CONSIGNES
a: Recopiez sans rien changer le passage proposé, depuis « Puisqu’ils ont également » jusqu'à « de ses délibérations. ».
b: Reprenez en entier les lignes des rangées de données, de celle qui contient « will click(127, 196). » jusqu'à celle qui contient « click(26, 336) », bornes comprises, et ne donnez qu'elles. Mettez à l'échelle chaque coordonnée fournie comme réponse en la multipliant par 1,3, puis arrondissez-la à l'entier, les demis vers le haut.

PASSAGE PROPOSÉ
*-*-*

Les ministres, qui ont lu le discours du roi (puisqu’ils en citent une phrase dans l’ordonnance du 5 septembre), n’ont-ils point lu dans ce même discours ce passage, si remarquable : « Messieurs, c’est pour donner plus de poids à vos délibérations, c’est pour en recueillir moi-même plus de lumières que j’ai créé de nouveaux pairs, et que le nombre des députés des départements a été augmenté ? »

Puisqu’ils ont également oublié le considérant de l’ordonnance du 13 juillet 1815, je vais le leur remettre sous les yeux :

« Nous avions annoncé que notre intention étoit de proposer aux chambres une loi qui réglât les élections des députés des départements. Notre projet étoit de modifier, conformément à la leçon de l’expérience et au vœu bien connu de la nation, plusieurs articles de la Charte touchant les conditions d’éligibilité, le nombre des députés, et quelques autres dispositions relatives à la formation de la chambre, à l’initiative des lois et au mode de ses délibérations.

« Le malheur des temps ayant interrompu la session des deux chambres, nous avons pensé que maintenant le nombre des députés des départements se trouvoit, par diverses causes, beaucoup trop réduit pour que la nation fût suffisamment représentée ; qu’il importoit surtout dans de telles circonstances que la représentation nationale fût nombreuse, que ses pouvoirs fussent renouvelés, qu’ils émanassent plus directement des collèges électoraux ; qu’enfin les élections servissent comme d’expression à l’opinion actuelle de nos peuples.

*-*-*

DONNÉES AFFICHÉES
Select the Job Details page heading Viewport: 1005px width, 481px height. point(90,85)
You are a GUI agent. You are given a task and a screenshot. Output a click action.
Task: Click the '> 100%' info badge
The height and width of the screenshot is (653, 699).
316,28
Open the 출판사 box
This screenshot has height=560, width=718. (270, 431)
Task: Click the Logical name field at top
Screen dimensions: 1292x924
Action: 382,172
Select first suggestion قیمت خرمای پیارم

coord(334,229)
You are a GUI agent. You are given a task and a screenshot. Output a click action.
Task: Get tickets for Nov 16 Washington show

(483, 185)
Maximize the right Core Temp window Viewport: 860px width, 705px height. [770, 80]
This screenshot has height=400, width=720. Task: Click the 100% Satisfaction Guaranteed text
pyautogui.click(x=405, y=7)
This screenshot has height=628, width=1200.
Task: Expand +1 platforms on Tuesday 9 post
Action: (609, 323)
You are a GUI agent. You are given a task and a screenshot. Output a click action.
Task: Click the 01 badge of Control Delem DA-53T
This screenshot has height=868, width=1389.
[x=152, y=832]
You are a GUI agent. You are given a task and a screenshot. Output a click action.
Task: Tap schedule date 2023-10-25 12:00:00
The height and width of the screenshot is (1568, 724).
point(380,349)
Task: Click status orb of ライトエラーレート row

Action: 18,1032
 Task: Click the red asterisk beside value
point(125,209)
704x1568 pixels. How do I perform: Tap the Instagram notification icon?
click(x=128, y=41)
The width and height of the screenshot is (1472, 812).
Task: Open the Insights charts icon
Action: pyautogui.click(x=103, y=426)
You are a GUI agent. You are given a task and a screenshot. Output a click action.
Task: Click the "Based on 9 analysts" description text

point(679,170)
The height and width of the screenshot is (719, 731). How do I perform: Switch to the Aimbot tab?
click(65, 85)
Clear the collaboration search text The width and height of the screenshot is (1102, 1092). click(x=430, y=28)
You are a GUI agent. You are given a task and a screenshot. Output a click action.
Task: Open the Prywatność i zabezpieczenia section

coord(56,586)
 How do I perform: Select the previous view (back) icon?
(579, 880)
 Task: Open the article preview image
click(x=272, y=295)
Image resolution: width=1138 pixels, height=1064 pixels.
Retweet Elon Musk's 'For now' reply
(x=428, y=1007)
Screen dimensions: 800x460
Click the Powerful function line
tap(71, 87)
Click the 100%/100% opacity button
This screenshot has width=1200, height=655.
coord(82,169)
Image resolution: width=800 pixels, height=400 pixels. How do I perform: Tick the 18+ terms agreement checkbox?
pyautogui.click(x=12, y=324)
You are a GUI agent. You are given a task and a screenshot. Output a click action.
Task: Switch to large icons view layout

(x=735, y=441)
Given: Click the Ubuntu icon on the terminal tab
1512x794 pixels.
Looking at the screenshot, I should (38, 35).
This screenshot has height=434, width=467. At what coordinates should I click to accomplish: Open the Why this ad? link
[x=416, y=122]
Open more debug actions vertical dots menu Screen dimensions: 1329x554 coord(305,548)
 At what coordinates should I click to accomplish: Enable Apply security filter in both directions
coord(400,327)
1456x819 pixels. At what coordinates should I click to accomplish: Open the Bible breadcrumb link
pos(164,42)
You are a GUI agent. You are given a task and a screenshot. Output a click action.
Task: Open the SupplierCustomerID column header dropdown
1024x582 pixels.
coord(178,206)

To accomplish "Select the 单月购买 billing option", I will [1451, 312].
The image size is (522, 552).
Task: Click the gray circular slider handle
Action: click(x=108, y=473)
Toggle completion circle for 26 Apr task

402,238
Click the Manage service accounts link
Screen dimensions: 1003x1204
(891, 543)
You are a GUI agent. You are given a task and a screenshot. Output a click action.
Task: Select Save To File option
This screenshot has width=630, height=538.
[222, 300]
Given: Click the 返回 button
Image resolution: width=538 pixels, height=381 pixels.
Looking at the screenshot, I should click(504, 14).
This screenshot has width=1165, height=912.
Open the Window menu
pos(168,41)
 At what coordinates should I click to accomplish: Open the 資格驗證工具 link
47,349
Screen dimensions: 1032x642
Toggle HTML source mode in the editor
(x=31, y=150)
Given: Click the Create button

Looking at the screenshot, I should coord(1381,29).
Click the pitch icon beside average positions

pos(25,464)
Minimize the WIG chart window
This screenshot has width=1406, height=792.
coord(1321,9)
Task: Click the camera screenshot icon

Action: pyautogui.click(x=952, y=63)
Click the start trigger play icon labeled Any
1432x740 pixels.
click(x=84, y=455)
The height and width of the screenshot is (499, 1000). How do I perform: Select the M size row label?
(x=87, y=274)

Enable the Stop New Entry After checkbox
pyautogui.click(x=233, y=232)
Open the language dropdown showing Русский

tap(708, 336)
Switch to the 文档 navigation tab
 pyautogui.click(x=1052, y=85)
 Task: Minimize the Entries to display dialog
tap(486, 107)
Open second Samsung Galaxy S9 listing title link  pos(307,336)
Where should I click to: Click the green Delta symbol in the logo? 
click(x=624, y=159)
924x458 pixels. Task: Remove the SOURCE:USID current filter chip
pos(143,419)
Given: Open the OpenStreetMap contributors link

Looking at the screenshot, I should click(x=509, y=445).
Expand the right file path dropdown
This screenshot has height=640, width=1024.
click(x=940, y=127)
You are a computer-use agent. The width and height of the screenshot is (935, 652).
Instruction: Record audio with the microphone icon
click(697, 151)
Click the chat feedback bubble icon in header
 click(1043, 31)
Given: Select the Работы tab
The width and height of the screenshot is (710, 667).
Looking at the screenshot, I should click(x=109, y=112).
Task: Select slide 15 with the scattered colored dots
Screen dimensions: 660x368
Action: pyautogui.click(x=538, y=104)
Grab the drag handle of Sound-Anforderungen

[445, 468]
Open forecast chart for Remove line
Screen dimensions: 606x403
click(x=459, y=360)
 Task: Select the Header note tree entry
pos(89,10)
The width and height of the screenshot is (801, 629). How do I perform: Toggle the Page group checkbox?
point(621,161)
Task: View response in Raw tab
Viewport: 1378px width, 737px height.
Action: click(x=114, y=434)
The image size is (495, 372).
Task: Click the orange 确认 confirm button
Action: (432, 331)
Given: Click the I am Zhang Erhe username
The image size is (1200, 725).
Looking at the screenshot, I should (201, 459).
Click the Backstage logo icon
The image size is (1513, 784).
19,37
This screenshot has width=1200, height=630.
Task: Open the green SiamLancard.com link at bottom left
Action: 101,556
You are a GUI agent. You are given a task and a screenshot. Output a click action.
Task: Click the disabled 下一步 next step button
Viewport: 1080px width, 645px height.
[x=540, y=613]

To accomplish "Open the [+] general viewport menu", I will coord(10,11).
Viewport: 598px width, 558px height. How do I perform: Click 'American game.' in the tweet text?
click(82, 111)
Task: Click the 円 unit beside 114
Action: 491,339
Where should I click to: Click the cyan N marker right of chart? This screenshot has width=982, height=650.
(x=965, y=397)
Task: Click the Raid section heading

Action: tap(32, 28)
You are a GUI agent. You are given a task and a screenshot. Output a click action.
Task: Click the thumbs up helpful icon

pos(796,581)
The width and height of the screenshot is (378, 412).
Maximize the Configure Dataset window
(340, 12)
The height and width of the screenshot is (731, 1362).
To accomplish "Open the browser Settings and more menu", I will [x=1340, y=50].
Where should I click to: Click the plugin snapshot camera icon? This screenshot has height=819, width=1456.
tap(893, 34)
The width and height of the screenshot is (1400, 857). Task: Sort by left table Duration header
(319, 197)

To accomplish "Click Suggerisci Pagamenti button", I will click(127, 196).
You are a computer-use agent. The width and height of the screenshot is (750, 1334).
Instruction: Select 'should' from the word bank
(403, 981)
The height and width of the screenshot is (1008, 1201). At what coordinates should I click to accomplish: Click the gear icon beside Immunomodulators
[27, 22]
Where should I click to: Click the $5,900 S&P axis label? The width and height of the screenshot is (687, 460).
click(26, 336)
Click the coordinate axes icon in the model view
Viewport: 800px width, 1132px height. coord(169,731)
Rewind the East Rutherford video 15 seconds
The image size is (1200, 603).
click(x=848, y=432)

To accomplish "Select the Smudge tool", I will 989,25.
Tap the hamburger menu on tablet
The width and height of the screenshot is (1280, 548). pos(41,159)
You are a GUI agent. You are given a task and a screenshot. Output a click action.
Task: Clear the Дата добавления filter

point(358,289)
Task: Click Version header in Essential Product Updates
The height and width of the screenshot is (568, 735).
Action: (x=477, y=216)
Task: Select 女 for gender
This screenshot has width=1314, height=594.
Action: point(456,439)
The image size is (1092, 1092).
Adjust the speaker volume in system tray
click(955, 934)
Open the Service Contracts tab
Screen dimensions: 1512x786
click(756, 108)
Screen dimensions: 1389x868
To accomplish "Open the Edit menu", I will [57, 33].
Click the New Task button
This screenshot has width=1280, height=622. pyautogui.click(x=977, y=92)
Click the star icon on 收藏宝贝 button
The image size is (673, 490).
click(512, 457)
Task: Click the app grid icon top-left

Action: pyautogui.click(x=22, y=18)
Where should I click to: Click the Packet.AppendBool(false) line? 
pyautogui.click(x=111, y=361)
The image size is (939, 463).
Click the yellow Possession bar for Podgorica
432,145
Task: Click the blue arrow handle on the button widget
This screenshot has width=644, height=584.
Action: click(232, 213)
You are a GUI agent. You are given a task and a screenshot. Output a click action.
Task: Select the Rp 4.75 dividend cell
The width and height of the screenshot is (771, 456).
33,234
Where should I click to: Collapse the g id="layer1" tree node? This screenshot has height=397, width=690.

*-*-*

RÉPONSES CI-DESSOUS
a:
Puisqu’ils ont également oublié le considérant de l’ordonnance du 13 juillet 1815, je vais le leur remettre sous les yeux :

« Nous avions annoncé que notre intention étoit de proposer aux chambres une loi qui réglât les élections des députés des départements. Notre projet étoit de modifier, conformément à la leçon de l’expérience et au vœu bien connu de la nation, plusieurs articles de la Charte touchant les conditions d’éligibilité, le nombre des députés, et quelques autres dispositions relatives à la formation de la chambre, à l’initiative des lois et au mode de ses délibérations.

b:
To accomplish "Click Suggerisci Pagamenti button", I will click(165, 255).
You are a computer-use agent. The width and height of the screenshot is (750, 1334).
Instruction: Select 'should' from the word bank
(524, 1275)
The height and width of the screenshot is (1008, 1201). At what coordinates should I click to accomplish: Click the gear icon beside Immunomodulators
[35, 29]
Where should I click to: Click the $5,900 S&P axis label? The width and height of the screenshot is (687, 460).
click(34, 437)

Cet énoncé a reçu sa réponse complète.